WHAT TO WORK ON:
Nothing in the listing may be skipped; transcribe all of it as written.

DATA EXCERPTS:
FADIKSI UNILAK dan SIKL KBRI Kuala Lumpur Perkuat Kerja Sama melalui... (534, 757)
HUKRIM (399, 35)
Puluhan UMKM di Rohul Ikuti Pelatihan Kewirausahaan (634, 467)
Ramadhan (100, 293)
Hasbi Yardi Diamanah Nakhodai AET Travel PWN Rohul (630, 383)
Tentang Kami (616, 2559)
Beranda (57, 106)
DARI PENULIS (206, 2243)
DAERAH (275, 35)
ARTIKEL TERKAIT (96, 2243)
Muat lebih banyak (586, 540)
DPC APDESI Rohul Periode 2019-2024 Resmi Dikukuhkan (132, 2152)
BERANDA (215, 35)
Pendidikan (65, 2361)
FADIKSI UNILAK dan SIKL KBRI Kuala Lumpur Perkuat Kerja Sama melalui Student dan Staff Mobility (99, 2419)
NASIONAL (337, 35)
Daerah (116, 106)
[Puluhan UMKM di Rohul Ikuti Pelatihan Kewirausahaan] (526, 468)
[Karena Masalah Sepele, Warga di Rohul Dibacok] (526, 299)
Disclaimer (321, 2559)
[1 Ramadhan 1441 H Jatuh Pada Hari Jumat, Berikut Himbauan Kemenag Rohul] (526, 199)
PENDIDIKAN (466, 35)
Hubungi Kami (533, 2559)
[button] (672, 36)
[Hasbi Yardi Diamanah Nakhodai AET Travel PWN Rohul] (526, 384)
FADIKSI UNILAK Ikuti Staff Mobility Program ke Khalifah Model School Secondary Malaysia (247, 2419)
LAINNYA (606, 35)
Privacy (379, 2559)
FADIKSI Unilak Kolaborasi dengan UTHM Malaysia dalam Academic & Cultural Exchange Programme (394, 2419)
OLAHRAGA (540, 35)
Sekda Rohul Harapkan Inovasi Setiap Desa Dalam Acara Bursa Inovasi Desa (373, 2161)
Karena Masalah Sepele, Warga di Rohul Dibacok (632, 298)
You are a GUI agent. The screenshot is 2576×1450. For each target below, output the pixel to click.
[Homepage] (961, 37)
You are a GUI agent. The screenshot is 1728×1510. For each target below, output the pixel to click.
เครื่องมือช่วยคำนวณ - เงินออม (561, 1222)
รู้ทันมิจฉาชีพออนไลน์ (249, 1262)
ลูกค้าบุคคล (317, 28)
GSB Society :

REPLY TO THE TASK:
FADIKSI UNILAK dan SIKL KBRI Kuala Lumpur Perkuat Kerja Sama melalui... (534, 757)
HUKRIM (399, 35)
Puluhan UMKM di Rohul Ikuti Pelatihan Kewirausahaan (634, 467)
Ramadhan (100, 293)
Hasbi Yardi Diamanah Nakhodai AET Travel PWN Rohul (630, 383)
Tentang Kami (616, 2559)
Beranda (57, 106)
DARI PENULIS (206, 2243)
DAERAH (275, 35)
ARTIKEL TERKAIT (96, 2243)
Muat lebih banyak (586, 540)
DPC APDESI Rohul Periode 2019-2024 Resmi Dikukuhkan (132, 2152)
BERANDA (215, 35)
Pendidikan (65, 2361)
FADIKSI UNILAK dan SIKL KBRI Kuala Lumpur Perkuat Kerja Sama melalui Student dan Staff Mobility (99, 2419)
NASIONAL (337, 35)
Daerah (116, 106)
[Puluhan UMKM di Rohul Ikuti Pelatihan Kewirausahaan] (526, 468)
[Karena Masalah Sepele, Warga di Rohul Dibacok] (526, 299)
Disclaimer (321, 2559)
[1 Ramadhan 1441 H Jatuh Pada Hari Jumat, Berikut Himbauan Kemenag Rohul] (526, 199)
PENDIDIKAN (466, 35)
Hubungi Kami (533, 2559)
[button] (672, 36)
[Hasbi Yardi Diamanah Nakhodai AET Travel PWN Rohul] (526, 384)
FADIKSI UNILAK Ikuti Staff Mobility Program ke Khalifah Model School Secondary Malaysia (247, 2419)
LAINNYA (606, 35)
Privacy (379, 2559)
FADIKSI Unilak Kolaborasi dengan UTHM Malaysia dalam Academic & Cultural Exchange Programme (394, 2419)
OLAHRAGA (540, 35)
Sekda Rohul Harapkan Inovasi Setiap Desa Dalam Acara Bursa Inovasi Desa (373, 2161)
Karena Masalah Sepele, Warga di Rohul Dibacok (632, 298)
You are a GUI agent. The screenshot is 2576×1450. For each target below, output the pixel to click.
[Homepage] (961, 37)
You are a GUI agent. The screenshot is 1728×1510. For each target below, output the pixel to click.
เครื่องมือช่วยคำนวณ - เงินออม (561, 1222)
รู้ทันมิจฉาชีพออนไลน์ (249, 1262)
ลูกค้าบุคคล (317, 28)
GSB Society :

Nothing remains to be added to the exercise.